Recipe by P4
My 2 year old's eating habits are sporadic at best, so I try to make sure the things he DOES eat are on the healthy side. Both he and my husband love these, they are very portable, and they are cheaper than store bought. Best of all, I can vary the ingredients to my own taste.
Top Review by yogi
Thank you, thank you, thank you! I've been searching for a healthy snack for my carb-loving husband and this is perfect! Finally... a granola bar with no oil or butter, and it really is yummy. It stayed together just fine for me, though it was a little hard to cut, so we ended up with "slabs" of granola instead of bars (LOL!) I used 2/3 C sunflower seeds instead of the nuts and sesame seeds, added 1/3 C flaked coconut, and used a non-hydrogenated peanut butter to make it a little better for 'you-know-who' because he needs to reduce his cholesterol. Even the kids are enjoying these! I'm so thrilled to be able to make them a healthy snack they can enjoy.
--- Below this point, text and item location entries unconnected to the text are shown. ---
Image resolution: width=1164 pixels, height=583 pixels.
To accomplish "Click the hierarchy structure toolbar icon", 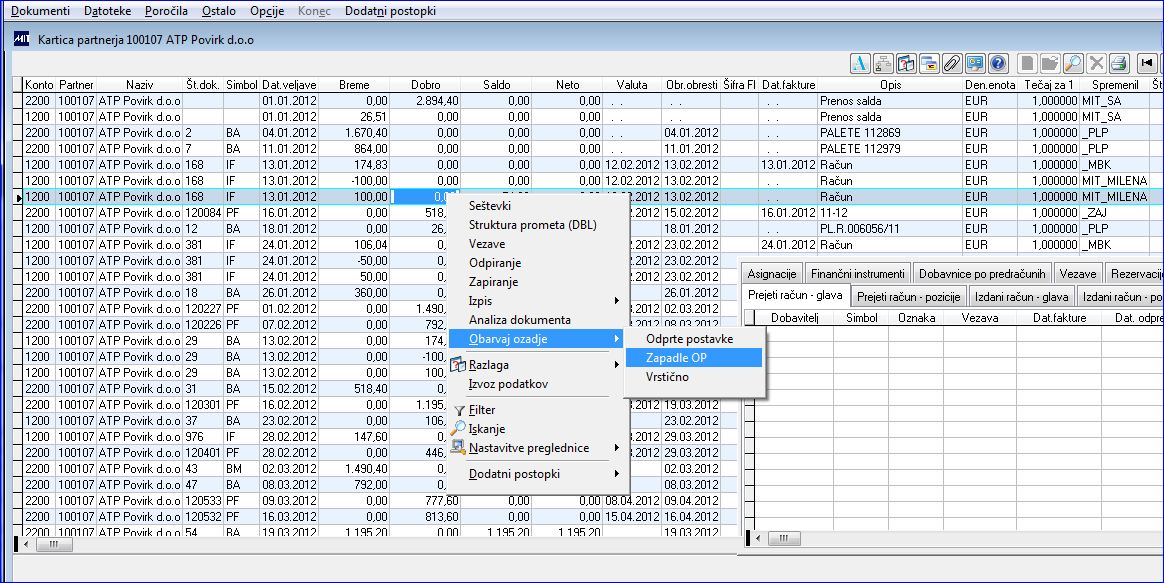I will [884, 63].
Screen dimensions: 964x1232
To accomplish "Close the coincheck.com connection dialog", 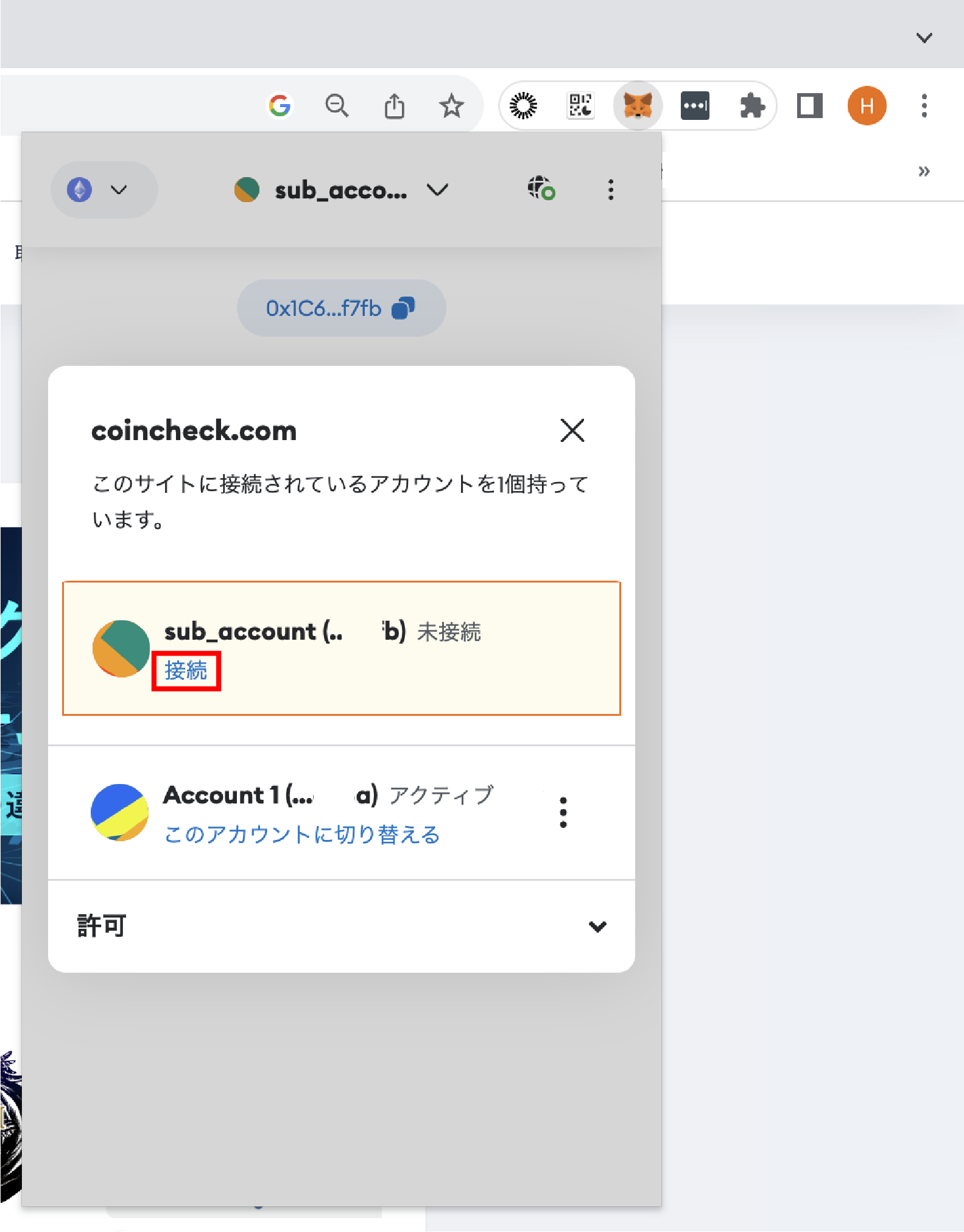I will (x=572, y=430).
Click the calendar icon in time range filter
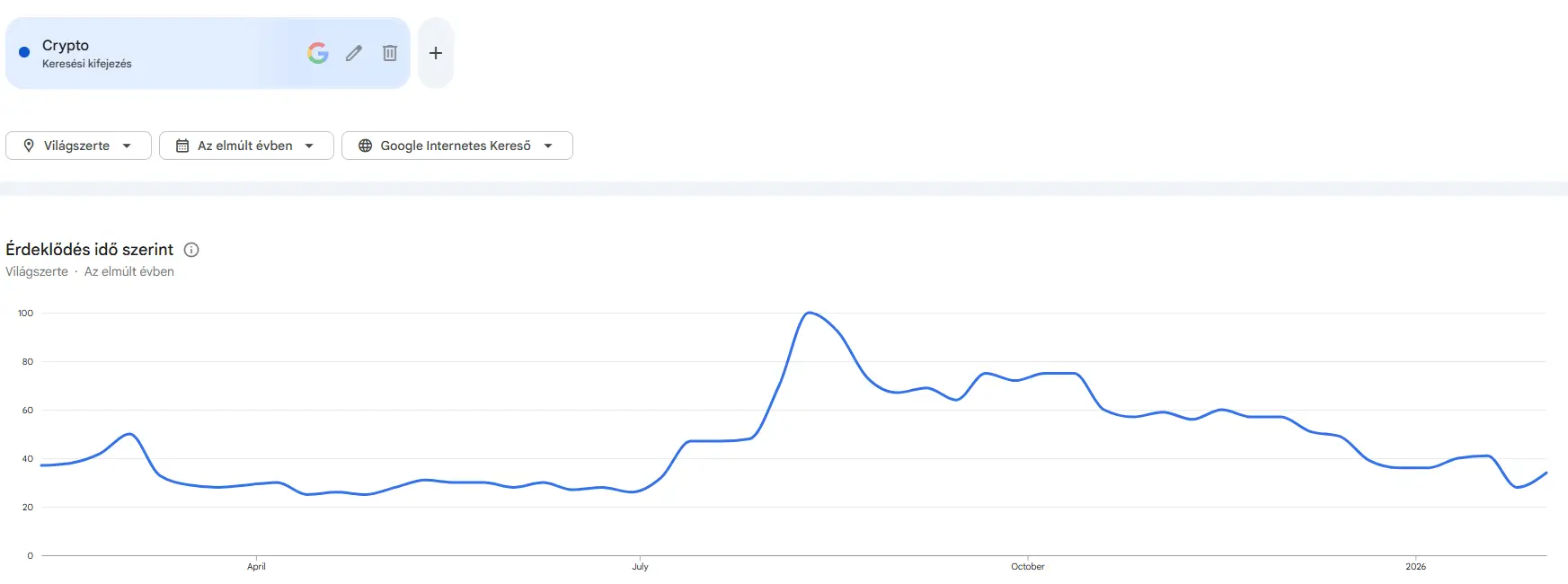1568x584 pixels. click(x=182, y=145)
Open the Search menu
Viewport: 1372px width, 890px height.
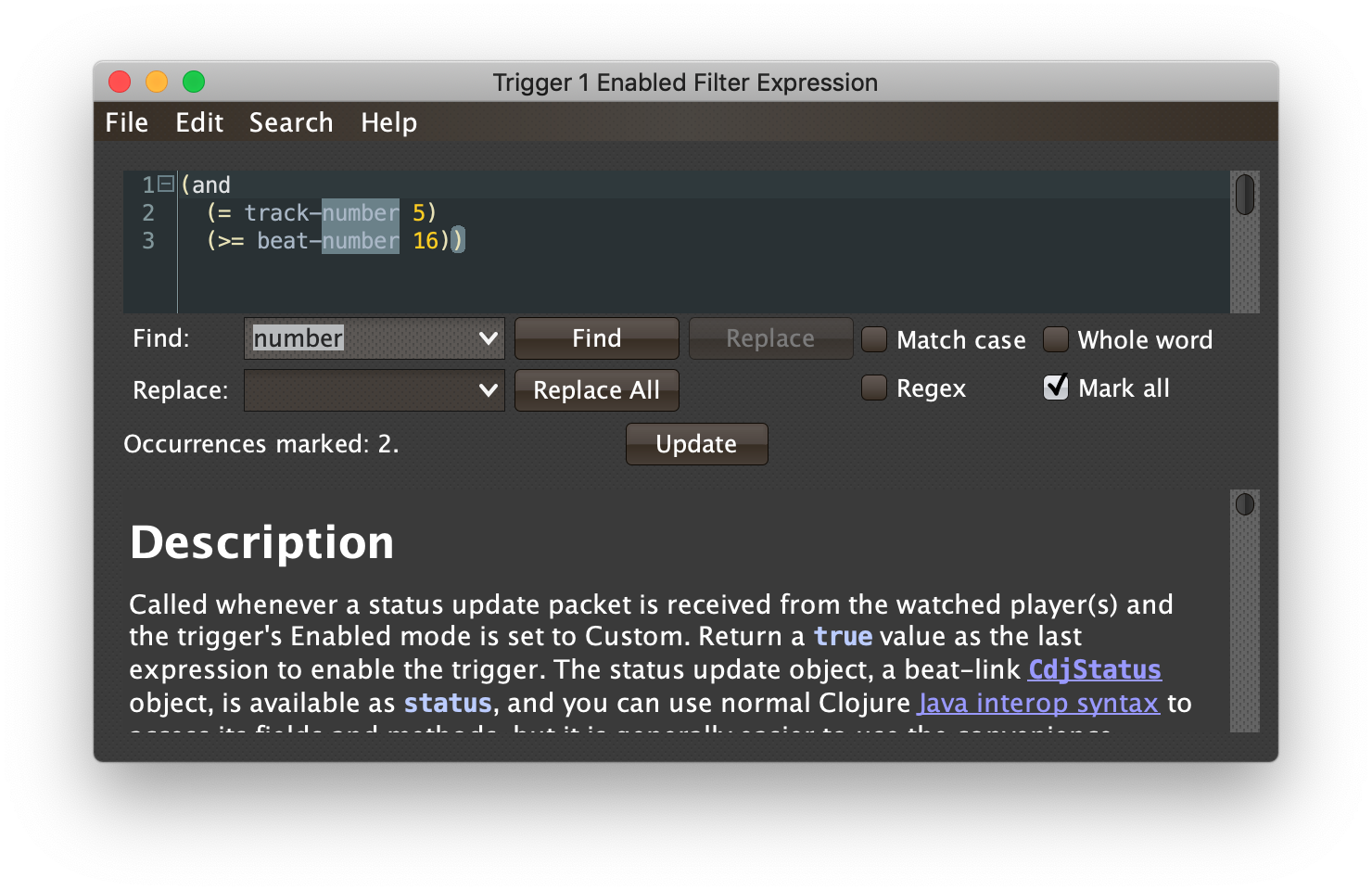291,122
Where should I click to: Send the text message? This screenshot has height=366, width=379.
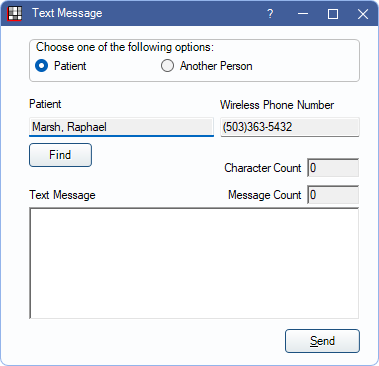tap(322, 341)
Thanks again, PetitFour!
- 709.77 ml quick oats
- 236.59 ml raisins
- 158.51 ml brown sugar, packed
- 78.07 ml sliced almonds, toasted
- 78.07 ml water
- 59.14 ml sesame seeds
- 29.58 ml dry milk
- 7.39 ml cinnamon
- 59.14 ml chunky peanut butter, heated on low heat until it melts
Directions See How It's Made
- Preheat the oven to 400 degrees F.
- Line a 13 x 9 inch baking pan with foil.
- Spray lightly with spray release.
- Mix everything together, press into the pan.
- Bake for about 20 minutes, or until brown and toasted.
- Cool, cut into bars.
- NOTE: Feel free to vary the ingredients to your taste.
- I use this recipe as a guideline, and just use whatever ingredients I happen to have on hand.